Молча провожаю глазами остающийся сзади, утопающий в полевых цветах металлический скошенный прямоугольник с двумя портретами.

– А число, Дима, не помните, когда это случилось? И как их звали?

– Как же! Восьмого сентября. Я её двоюродный брат, ехал следом. Она – Татьяна. Он – Андрей. Ей было 20, ему – 22. На селе все помнят этот случай. Они ехали на дорогой иномарке. Какой-то родственник из Москвы на свадьбу пожаловал, а дороги не знал. Тут тогда насыпь была от недостроенной дороги. Он на скорости и выскочил. А дальше – кювет. Я сильно отстал на своём «жигулёнке», а когда подъехал, машина их лежала на боку. Водитель и молодожёны погибли на месте. Слышали, наверное, эту историю?

Я не только слышал эту историю, но и сам был её участником.
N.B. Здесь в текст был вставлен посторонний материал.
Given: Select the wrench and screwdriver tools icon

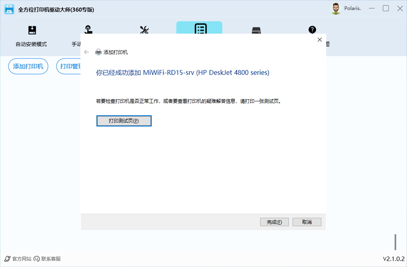Looking at the screenshot, I should tap(144, 30).
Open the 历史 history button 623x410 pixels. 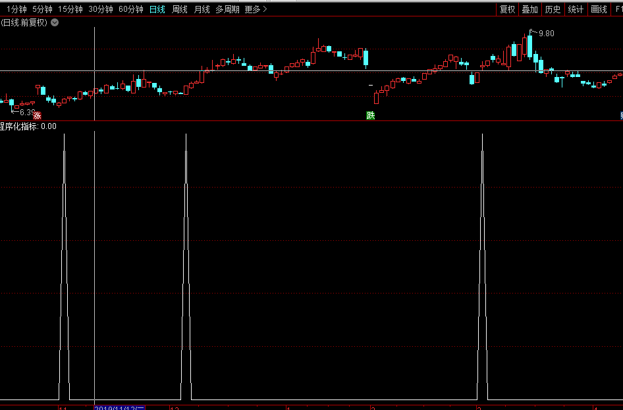pos(553,9)
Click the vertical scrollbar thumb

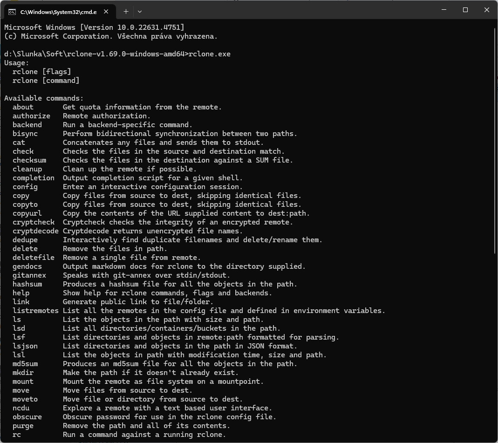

До сих пор, как мне кажется, звенит во времени эта лопнувшая трагическая струна. В тот день в храме я ждал пару на венчание. Как положено, разложил на тумбочке венцы, свечи, корец с вином. Сижу жду. Нет и нет! Телефонов сотовых тогда ещё не было. И вот вбегает человек, задыхается и никак не может слова вымолвить. Подхожу. Не лицо, а какой-то комок вымоченных в слезах фрагментов носа, глаз, губ. «Они разбились!» – говорит прибежавший и прислоняется к двери. Помню, что все, кто приехал на свадьбу, остались на похороны. Похороны – всегда дело невесёлое, а тут купол вселенской трагедии накрыл всё село.

– Дима, а ведь это я должен был их венчать, а потом пришлось ехать отпевать. До сих пор в ушах вой, который можно было услышать уже на подъезде к селу.

– Простите, не узнал вас! Вы изменились. Седая борода, лицо похудело. Ведь это я приехал тогда в храм и сказал, что они погибли.

– Да и я, Дима, вас не узнал. Прошло ни много ни мало 26 лет.

– Как вы думаете, почему это случилось? – спрашивает Дмитрий. – Ведь ехали в храм всё-таки, а не куда-то. Венчаться!

– Я думаю, что они у Бога в небесной славе как муж и жена, ведь Господь принимает и намерение как дело случившееся. Почему так произошло, вам никто не скажет. Это тайна. Таких тайн множество вокруг.

…Когда отпевал Степана, у гроба сидела в инвалидном кресле его жена вся в чёрном и тихо плакала. В напутственном слове сказал и о том трагическом случае. Конечно, все помнили его.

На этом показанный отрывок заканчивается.